▶ **Forumsthread**
::::

# Bildschirmskalierung per vbscript ???



## henning1960 (30. Oktober 2017)

Hallo liebe vbscript-Profis,
bin neu hier im Forum und weiß noch nicht, ob ich richtig vorgehe, wenn ich hier eine Frage stelle, nach deren Antwort ich verzweifelt suche.
Ich benutze Windows 10 und habe einen ziemlich großen Bildschirm, bei dem ich wegen der Lesbarkeit eine Skalierung von 150 % eingestellt habe. Für manche Anwendungen muss ich aber kurzzeitig auf 125 % umstellen und würde das gern anstatt über die Systemsteuerung über ein Script machen. Ich gehe davon aus, dass die Einstellung irgendwo in der Registry gespeichert ist und eigentlich per vbs änderbar sein müsste. Liege ich da richtig? Und kann mir jemand sagen, wo ich da eine Änderung vornehmen muss? Vielen Dank im voraus.


----------



## Timmo (6. November 2017)

Guter Plan eigentlich! Ich habe zwar keine Ahnung, wie das gehen soll (bin ebenfalls eher als Laie hier unterwegs), würde mich aber auch sehr über eine Antwort freuen


----------

::::

▶ **Ausgangsmaterial**
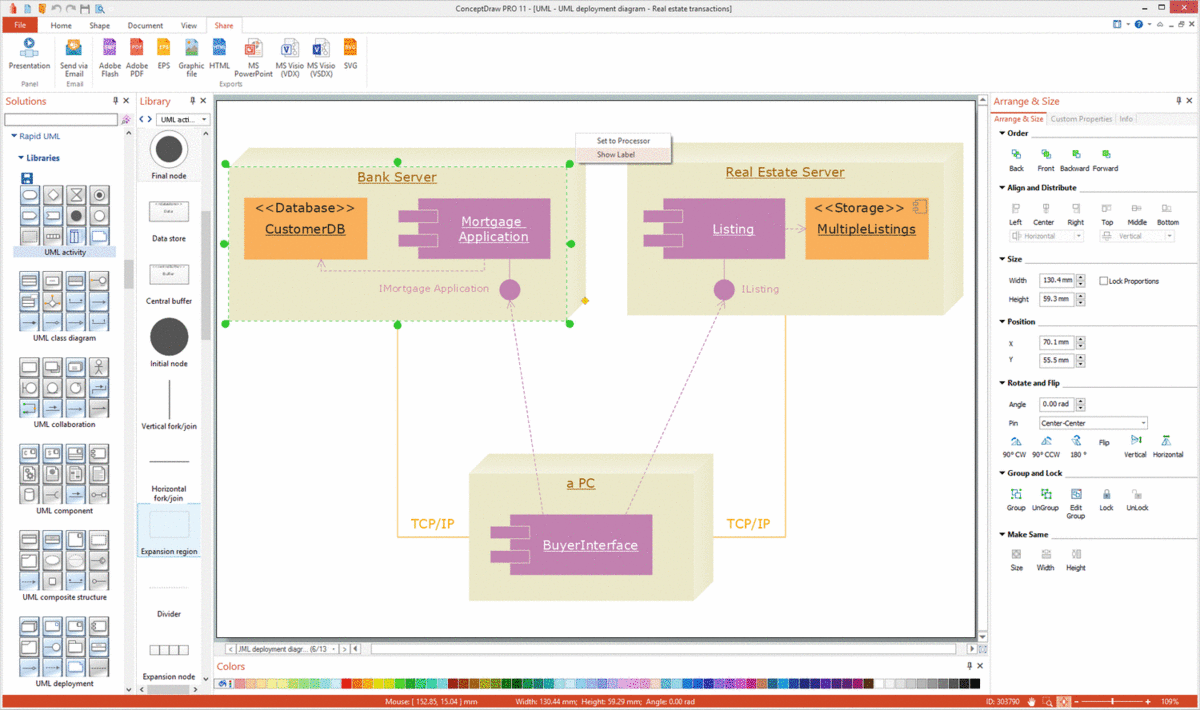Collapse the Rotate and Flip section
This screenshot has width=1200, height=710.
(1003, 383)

::::

▶ **Aufgabenstellung**
Gib aus dem Forumsthread zur Bildschirmskalierung alles von „# Bildschirmskalierung per“ bis hinunter zu „Dank im voraus.“ wortgetreu wieder.

▶ **Lösung**
# Bildschirmskalierung per vbscript ???



## henning1960 (30. Oktober 2017)

Hallo liebe vbscript-Profis,
bin neu hier im Forum und weiß noch nicht, ob ich richtig vorgehe, wenn ich hier eine Frage stelle, nach deren Antwort ich verzweifelt suche.
Ich benutze Windows 10 und habe einen ziemlich großen Bildschirm, bei dem ich wegen der Lesbarkeit eine Skalierung von 150 % eingestellt habe. Für manche Anwendungen muss ich aber kurzzeitig auf 125 % umstellen und würde das gern anstatt über die Systemsteuerung über ein Script machen. Ich gehe davon aus, dass die Einstellung irgendwo in der Registry gespeichert ist und eigentlich per vbs änderbar sein müsste. Liege ich da richtig? Und kann mir jemand sagen, wo ich da eine Änderung vornehmen muss? Vielen Dank im voraus.